--- MATERIAL FOR THE TASK ---
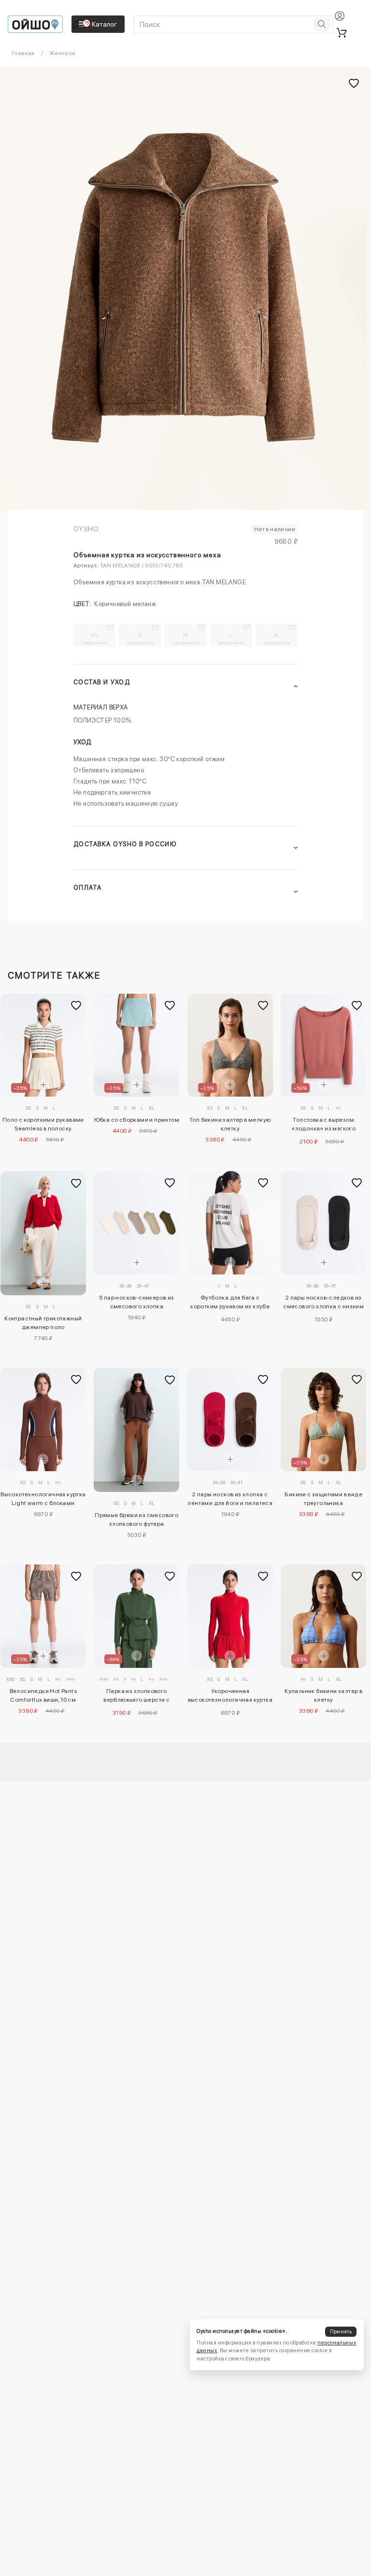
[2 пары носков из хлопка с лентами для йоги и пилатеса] (230, 1419)
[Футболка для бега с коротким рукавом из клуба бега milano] (230, 1222)
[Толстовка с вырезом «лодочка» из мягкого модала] (323, 1045)
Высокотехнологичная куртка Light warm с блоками (43, 1498)
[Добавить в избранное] (76, 1005)
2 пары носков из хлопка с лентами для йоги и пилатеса (229, 1498)
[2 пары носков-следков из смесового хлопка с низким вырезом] (323, 1222)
---
PROBLEM REQUIREMENTS -
Restate each of the entries above word for word and skip every image.

RESPONSE AREA -
[2 пары носков из хлопка с лентами для йоги и пилатеса] (230, 1419)
[Футболка для бега с коротким рукавом из клуба бега milano] (230, 1222)
[Толстовка с вырезом «лодочка» из мягкого модала] (323, 1045)
Высокотехнологичная куртка Light warm с блоками (43, 1498)
[Добавить в избранное] (76, 1005)
2 пары носков из хлопка с лентами для йоги и пилатеса (229, 1498)
[2 пары носков-следков из смесового хлопка с низким вырезом] (323, 1222)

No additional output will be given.